Question about how to define open sets for continuous rational functions I am having difficulty doing the following question using the language of open sets.  
Let $(X,\mathcal{T})$ be a topological space, and let $f,g:X\rightarrow \mathbb{R}$ be continuous functions. 
Let $A=\{x\in X:g(x)=0\}.$ Prove that the function $h:(X-A)\rightarrow \mathbb{R}$ defined by $h(x)=\frac{f(x)}{g(x)}$ is continuous
I know how to show that a rational function is continuous if the functions in both numerator and denominator are both continuous in the sense of how is done in a beginning real analysis course.

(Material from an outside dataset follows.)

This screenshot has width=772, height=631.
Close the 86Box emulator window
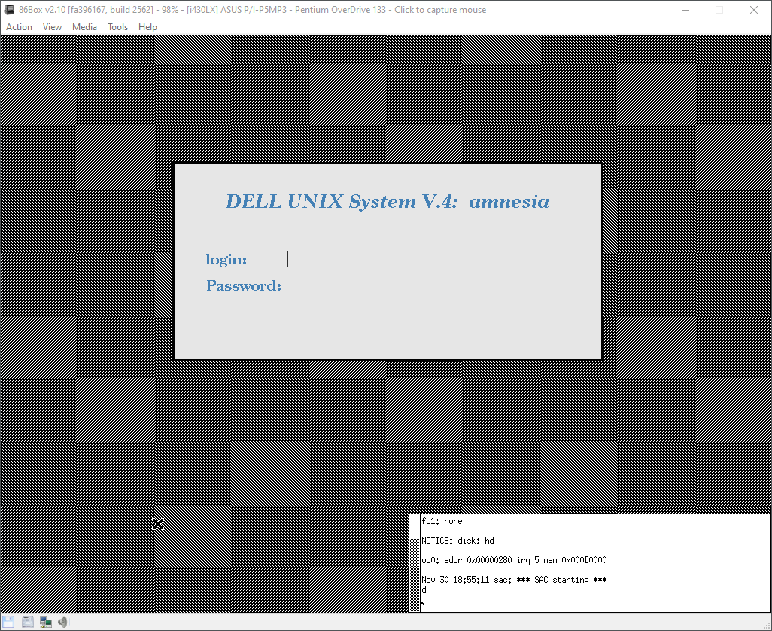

For this particular question, for the condition $\{x \in A^{c}:\frac{f(x)}{g(x)}<0\},$ if I want to use an open set to describe the inverse image of the range, how do I account for the two cases where $f(x) > 0$ and $f(x) < 0$ given that $g(x) < 0.$
Thank you in advance.
 A: As restrictions of continuous functions are continuous,
f and g over R - A are continuous.
As g is never 0 over R - A, 1/g is defined and continuous over R - A.

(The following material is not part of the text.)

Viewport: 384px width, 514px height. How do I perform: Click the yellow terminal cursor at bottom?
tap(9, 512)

Since the product of two continuous functions is continuous,
f/g is continuous over R - A.
A: Let $h \colon \mathbb{R}\setminus \{0\} \to \mathbb{R}$ be such that $h(x)=1/x$ for every $x \in \mathbb{R}$.
Let $h' \colon \mathbb{R^2} \to\mathbb{R}$ be such that $h'(x,y)=xy$.
As we know, $h$ and $h'$ are continuous.
Let $(a,b)$ be an open iterval of $\mathbb{R}$. Then $$(1/g)^{-1}((a,b))=\{x \in X\setminus A : 1/g(x) \in (a,b) \}=\{x \in X\setminus A : g(x) \neq 0, \, 1/g(x)\in (a,b) \}=\{x\in X\setminus A : g(x) =y,\, y\neq 0, 1/y \in (a,b) \}=\{x \in X\setminus A: g(x) \in O  \}=(g\restriction_{X\setminus A})^{-1}(O),$$ being: $$O=\{y \in \mathbb{R} : y\neq 0, \, 1/y \in (a,b) \}=\{y \in \mathbb{R}\setminus \{0\} : 1/y \in (a,b) \}=\{y \in \mathbb{R}\setminus \{0\} : h(y) \in (a,b) \}=h^{-1}((a,b)).$$ But as we said, $h$ is continuous. Hence $O$ is open in $\mathbb{R}$. From $(1/g)^{-1}((a,b))=(g\restriction_{X\setminus A})^{-1}(O)$ and from the continuity of $g\restriction_{X\setminus A}$ (every restriction of a continuous function is continuous) we deduce that $(1/g)^{-1}((a,b))$ is open in $X\setminus A$. Since the open intervals are a basis of the usual topology of $\mathbb{R}$, this shows that $1/g$ is continuous $X\setminus A \to \mathbb{R}$.
Now, $f \restriction_{X\setminus A}$ is continuous because $f$ is continuous. Hence we are done if we prove that the product of two continuous functions $i,j \colon Y \to \mathbb{R}$ is continuous, being $Y$ a topological space.
The map $k\colon Y \ni y \mapsto (i(y),j(y))\in \mathbb{R}^2$ is continuous: if $(a,b)$ and $(c,d)$ are open intervals of $\mathbb{R}$ it is the case that $k^{-1}((a,b)\times (c,d))=i^{-1}((a,b))\cap j^{-1}((c,d))$, which is open. Moreover the open sets of the form $(a,b)\times (c,d)$ are a basis of the product topology of $\mathbb{R}^2$. Hence $k$ is continuous $Y \to \mathbb{R}^2$. Finally, as: $$(Y \xrightarrow{ij} \mathbb{R})=(Y\xrightarrow{k} \mathbb{R}^2\xrightarrow{h'}\mathbb{R}) $$ we conclude that $ij$ is continuous, as it is a composition of continuous functions.